I asked Brady if he worried that too much of his life was wrapped up in football. This was an odd question to ask of a football player. But Brady’s investment in the game has been so total for so long, I wondered whether his age-defying quest was driven by some fear of how futile it might be to find satisfaction in anything else. Brady ducked my question, except to confirm its premise: that football is pretty much everything to him. No real hobbies. “I’m not a musician, not an artist,” he said. “What am I going to do, go scuba diving?”
Football is not merely what he plays and what he does; “football is who he is,” Guerrero had told me. Who would Brady be when there was no football? Former players lament how nothing after measures up to its exhilaration and camaraderie. “The longer you play, the more you get used to the lifestyle, and you can lose touch with reality,” said Mark Murphy, a former defensive back for the Redskins who is now the CEO of the Packers. “You have to have a purpose in life.”

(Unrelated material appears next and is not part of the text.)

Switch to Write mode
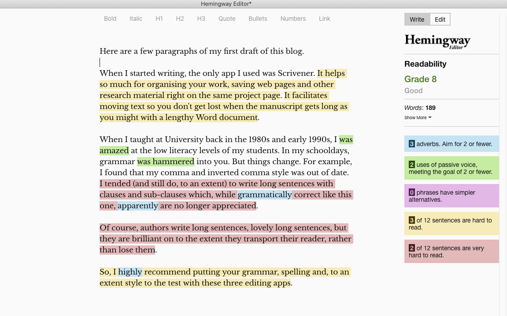Screen dimensions: 507x316 tap(417, 19)
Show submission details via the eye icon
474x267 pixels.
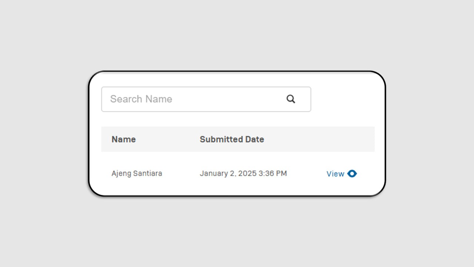(352, 174)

Brady’s parents worry about Tommy after football—what could ever fill the void? Brady’s answer to the void is to put it off for as long as possible. Why not treat his body and time as more competitions to win, and clocks to race and rings to chase? I tried to draw Brady further out on this, but his attention was audibled to something out the window. Four men were walking down his driveway and approaching his front door, part of a team working to finish work on his house. “Okay, I need to deal with these guys,” Brady said, and we were out of time.
7.
BALLGHAZI
January 18, 2015
On a makeshift stage—they’re all makeshift—Brady and the Patriots received their sixth conference championship trophy on the soaked field turf of Gillette Stadium. They crushed the Colts, 45–7, and were headed to the Super Bowl in Glendale, Arizona. Brady declared it to be a season of ups and downs. “Right now, we’re up, baby,” he said.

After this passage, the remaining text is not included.